I don't think the way I said it was ambiguous at all, but I will expand.
I do think the term has other meanings, such as the natural one that results from the common adjective + noun construction used to mean "not really the thing described by the noun, but something roughly analogous mediated by the adjective". (Some critics might snark that the adjective "social" is commonly used in this way.) In this case, something that is not Marxism, but which treats culture analogously to how Marxism treats class and economics. Which is to say: identifying oppressor and oppressed groups, asserting a need for revolution, having a particular notion of what equality (or "equity") looks like, adopting a strongly collectivist/anti-individualist attitude, etc.

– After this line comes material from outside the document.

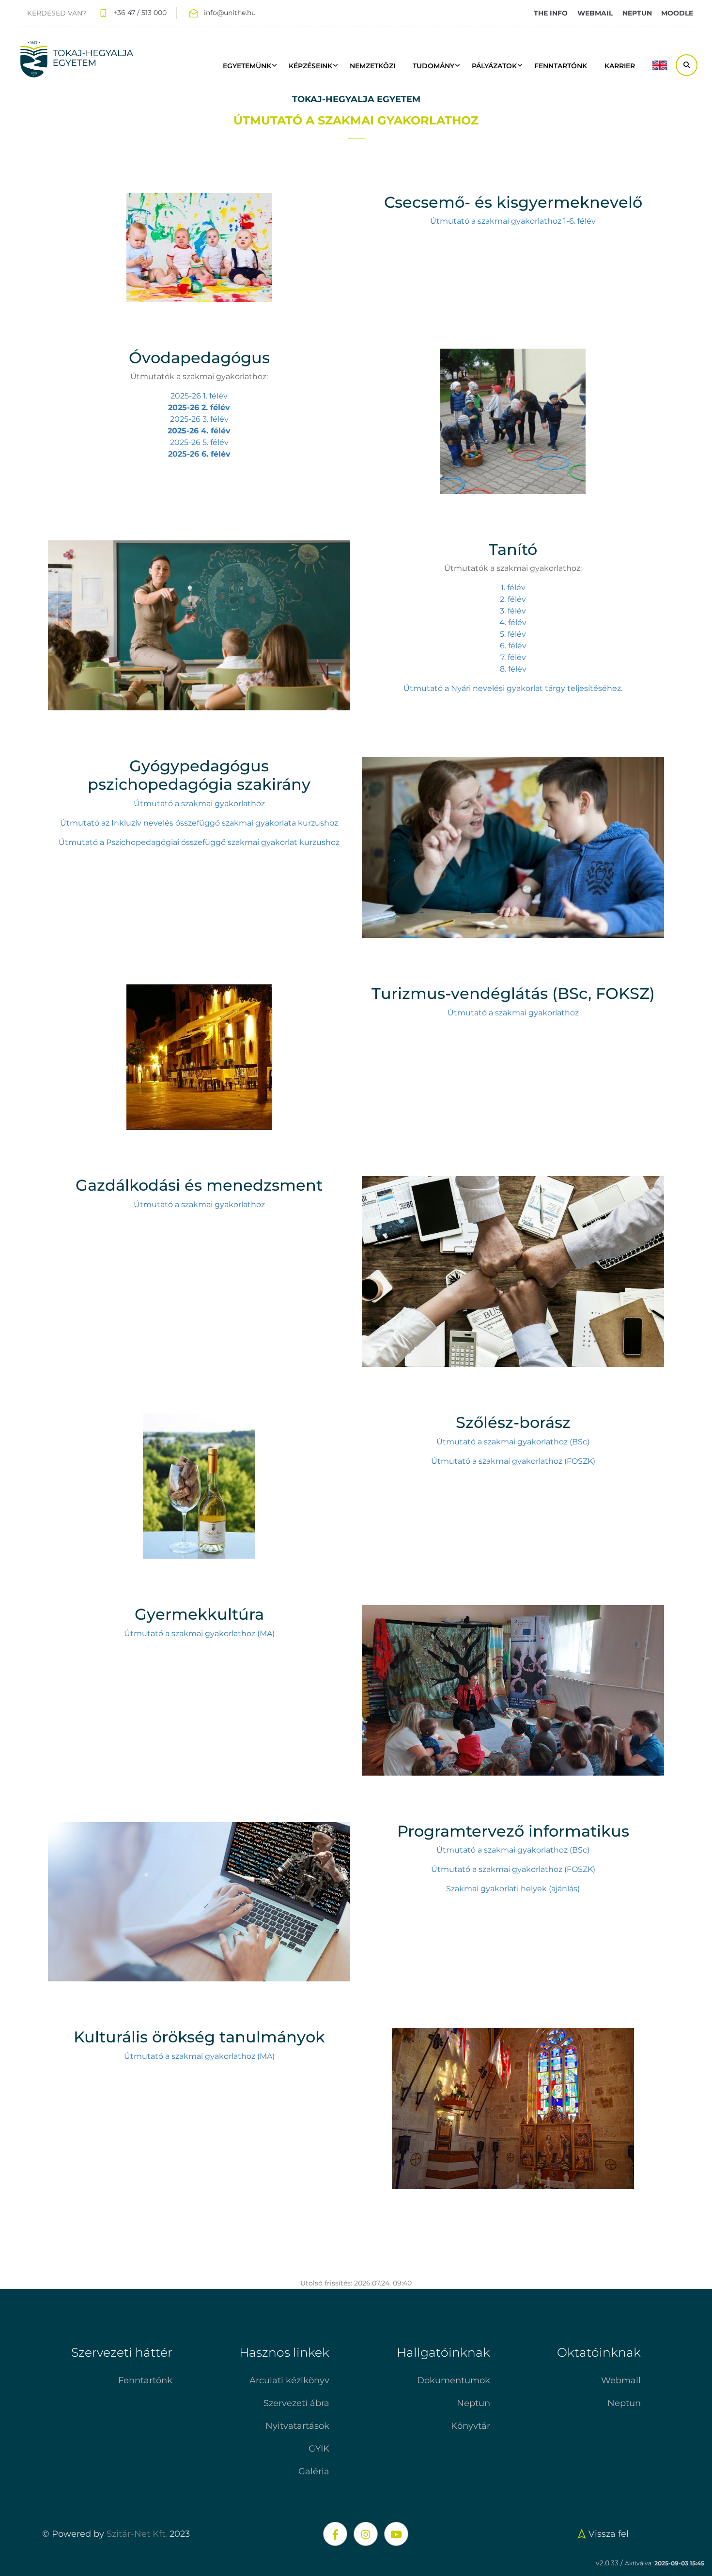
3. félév (513, 610)
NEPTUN (637, 13)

It also could refer to the specific work of the Frankfurt school, with or without the belief that those ideas are inherently "subversive", with or without the allegation of "intentional academic effort" to spread those ideas.
(And it certainly doesn't depend on caring about the religion or ethnicity of the original academics. Just like any generic reference to "elites" isn't inherently anti-Semitic.)
> About two weeks later, Kirk again made a similar argument.
> “Jews have been some of the largest funders of cultural Marxist ideas and supporters of those ideas over the last 30 or 40 years. Stop supporting causes that hate you,” he said on his podcast. “Until you cleanse that ideology from the hierarchy in the academic elite of the West, there will not be a safe future. I’m not going to say Israel won’t exist, but Israel will be in jeopardy as long as the Western children, children of the West, are being taught, with primarily Jewish dollars, subsidizing it, to view everything through oppressor/ oppressed dynamic. Until you shed that ideology, you will not be able to build the case for Israel, because they view Israel as an oppressor.”
https://www.factcheck.org/2025/09/viral-claims-about-charlie...
I leave others to decide whether they think that's anti-semitic or sounds like a conspiracy theory.
It's OK to have complicated feelings about complicated questions.